## PROBLEM REQUIREMENTS
Only the lines from the one containing "Open Yahoo Pogoda weather app" to the end of the material are to be copied, exactly and in full; images stay out.
★ ★ ★
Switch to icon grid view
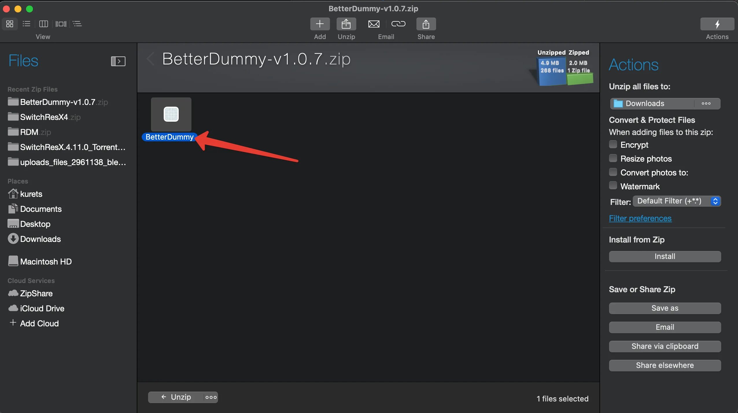738x413 pixels. [x=10, y=24]
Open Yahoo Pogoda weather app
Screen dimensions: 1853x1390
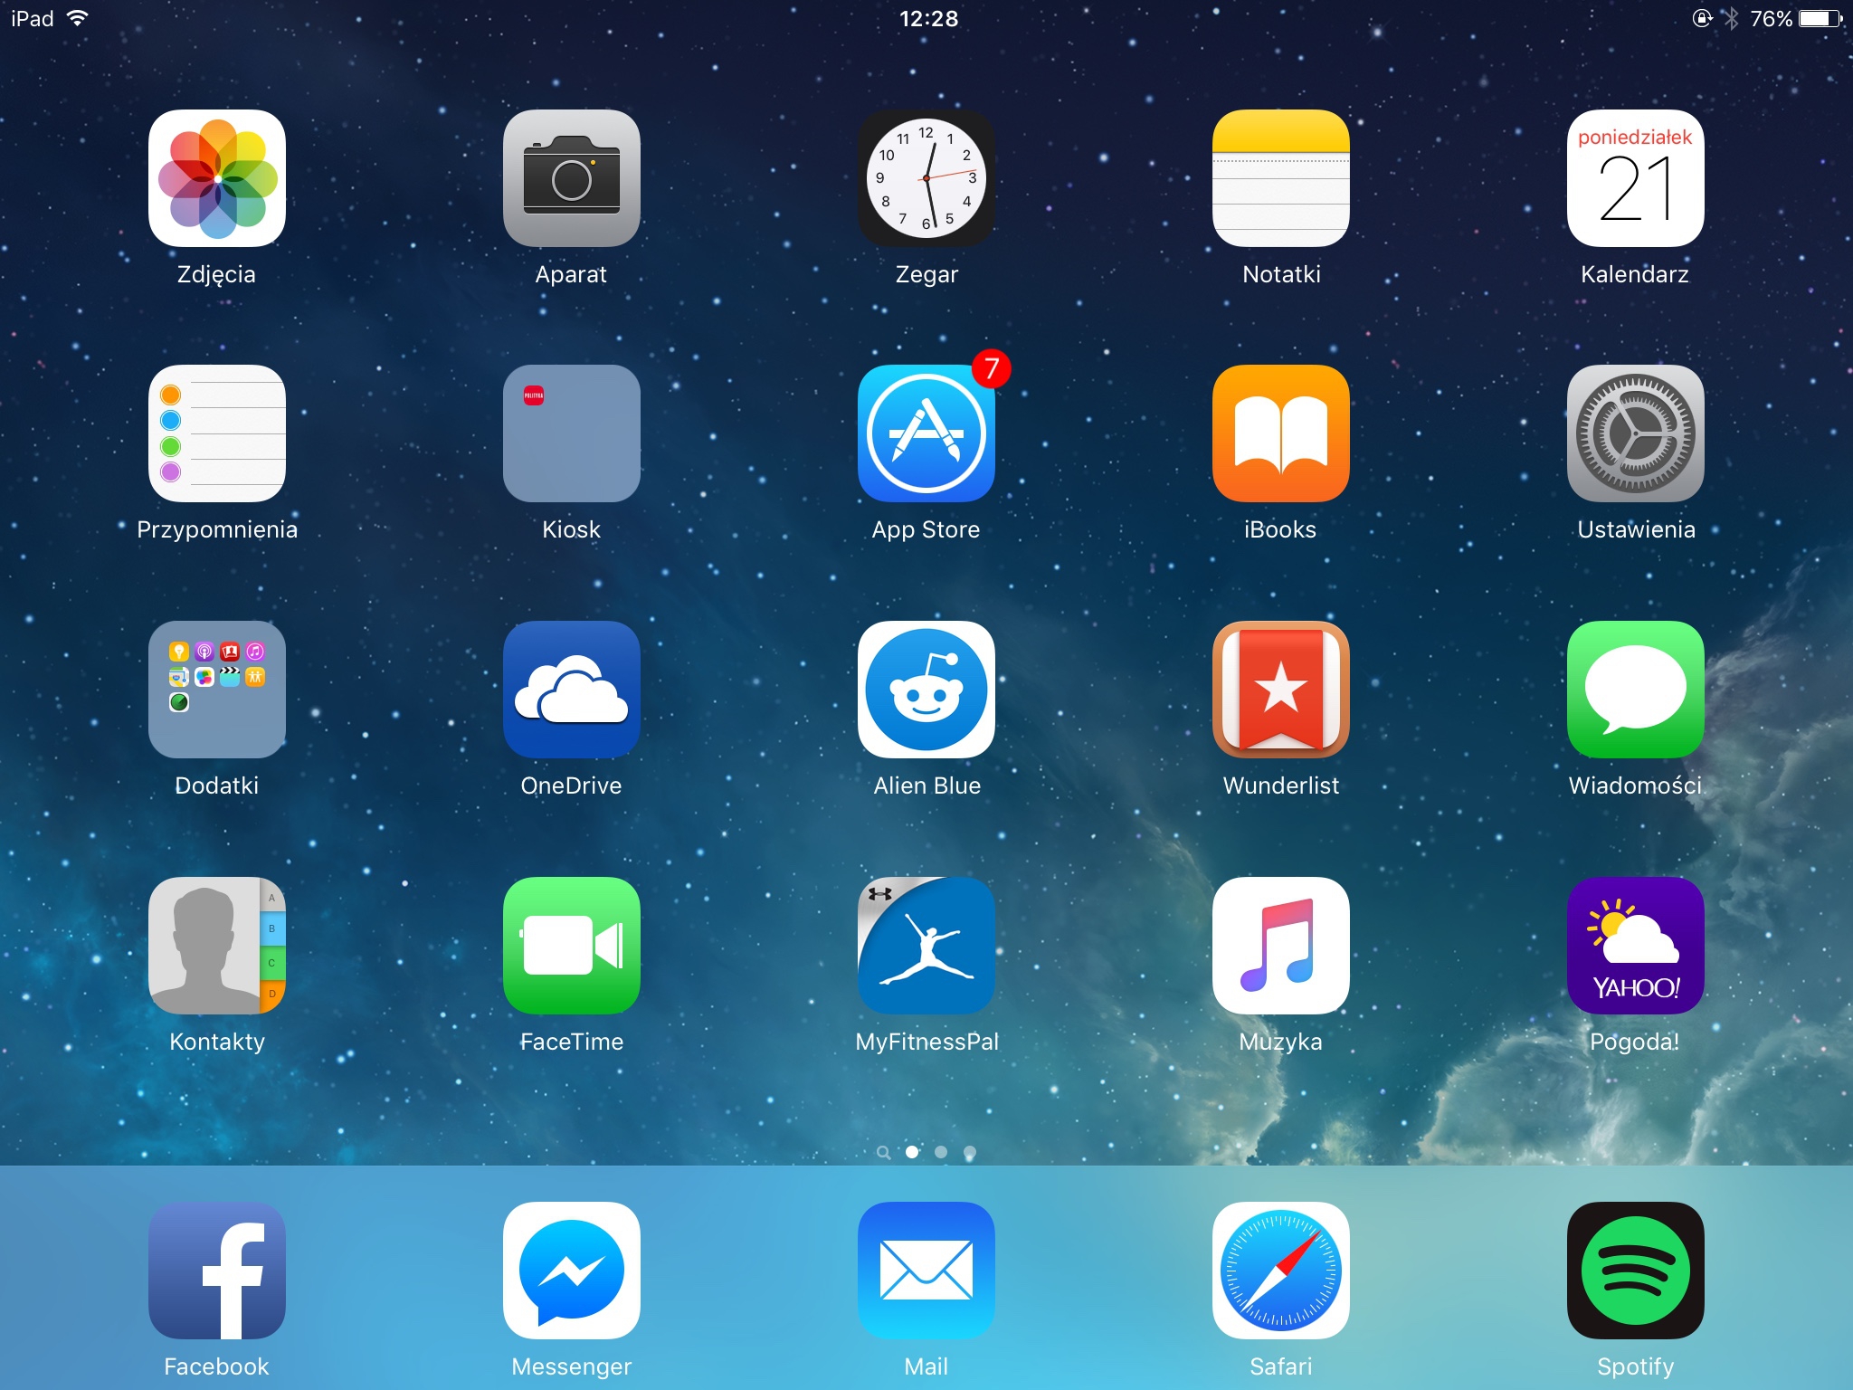[x=1635, y=945]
★ ★ ★
## PROBLEM SOLUTION
Open Yahoo Pogoda weather app
Screen dimensions: 1853x1390
[x=1635, y=945]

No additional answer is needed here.